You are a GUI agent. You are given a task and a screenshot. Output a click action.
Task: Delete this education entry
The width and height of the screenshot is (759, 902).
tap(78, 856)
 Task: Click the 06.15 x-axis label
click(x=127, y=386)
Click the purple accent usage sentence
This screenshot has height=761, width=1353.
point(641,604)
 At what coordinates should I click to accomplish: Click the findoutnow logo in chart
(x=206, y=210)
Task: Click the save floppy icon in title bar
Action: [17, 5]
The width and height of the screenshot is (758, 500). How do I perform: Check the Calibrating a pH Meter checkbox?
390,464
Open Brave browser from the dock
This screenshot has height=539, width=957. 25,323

_ _ _ _ _

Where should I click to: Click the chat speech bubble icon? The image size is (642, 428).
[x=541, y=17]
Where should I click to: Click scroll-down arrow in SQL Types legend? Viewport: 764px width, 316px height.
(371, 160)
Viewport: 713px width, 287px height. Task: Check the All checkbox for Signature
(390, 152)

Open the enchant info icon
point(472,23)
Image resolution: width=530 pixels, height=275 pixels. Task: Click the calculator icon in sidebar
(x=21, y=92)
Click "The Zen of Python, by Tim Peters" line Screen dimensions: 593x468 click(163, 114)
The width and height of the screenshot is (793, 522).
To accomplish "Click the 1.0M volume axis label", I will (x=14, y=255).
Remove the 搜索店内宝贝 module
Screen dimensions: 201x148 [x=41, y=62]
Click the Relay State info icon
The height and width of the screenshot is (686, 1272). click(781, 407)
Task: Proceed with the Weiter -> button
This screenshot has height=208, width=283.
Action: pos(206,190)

_ _ _ _ _

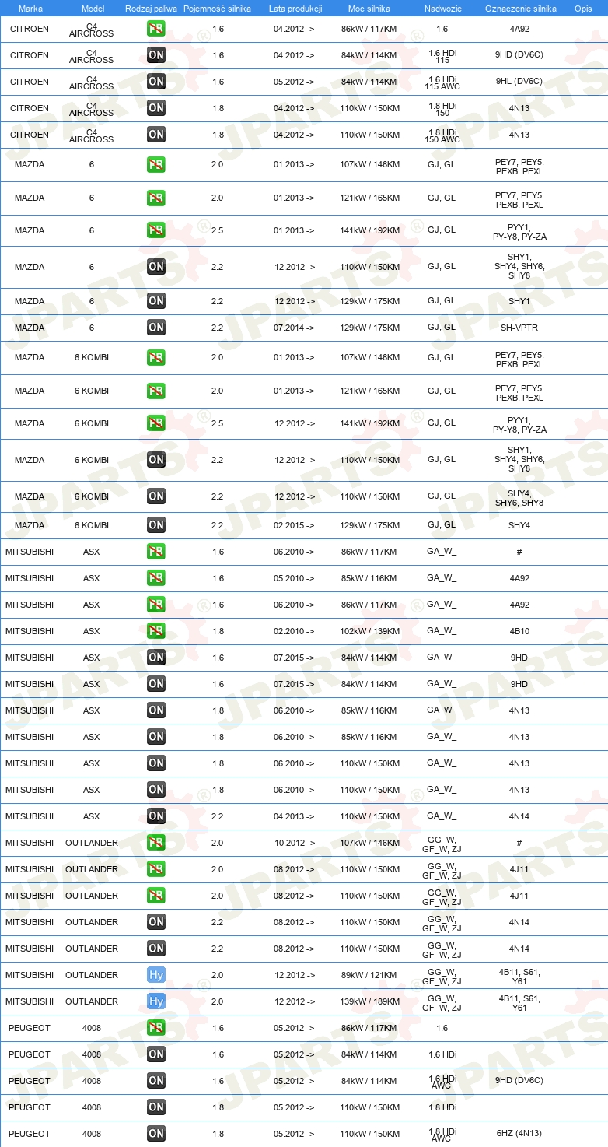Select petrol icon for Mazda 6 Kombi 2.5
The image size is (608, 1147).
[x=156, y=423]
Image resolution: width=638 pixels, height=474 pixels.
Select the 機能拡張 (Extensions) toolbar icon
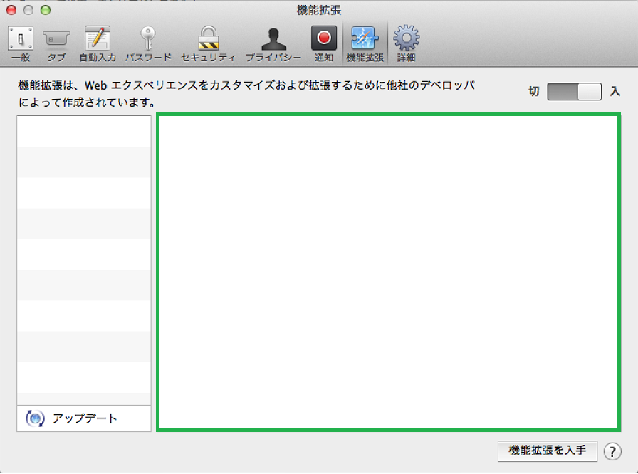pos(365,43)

_ _ _ _ _

What the exercise asks: In the material above, transcribe exactly the lines beginning at the one with "The width and height of the screenshot is (793, 522)." and ending at the one with "Task: Proceed with the Weiter -> button", both included.

Task answer:
The width and height of the screenshot is (793, 522).
To accomplish "Click the 1.0M volume axis label", I will (x=14, y=255).
Remove the 搜索店内宝贝 module
Screen dimensions: 201x148 [x=41, y=62]
Click the Relay State info icon
The height and width of the screenshot is (686, 1272). click(781, 407)
Task: Proceed with the Weiter -> button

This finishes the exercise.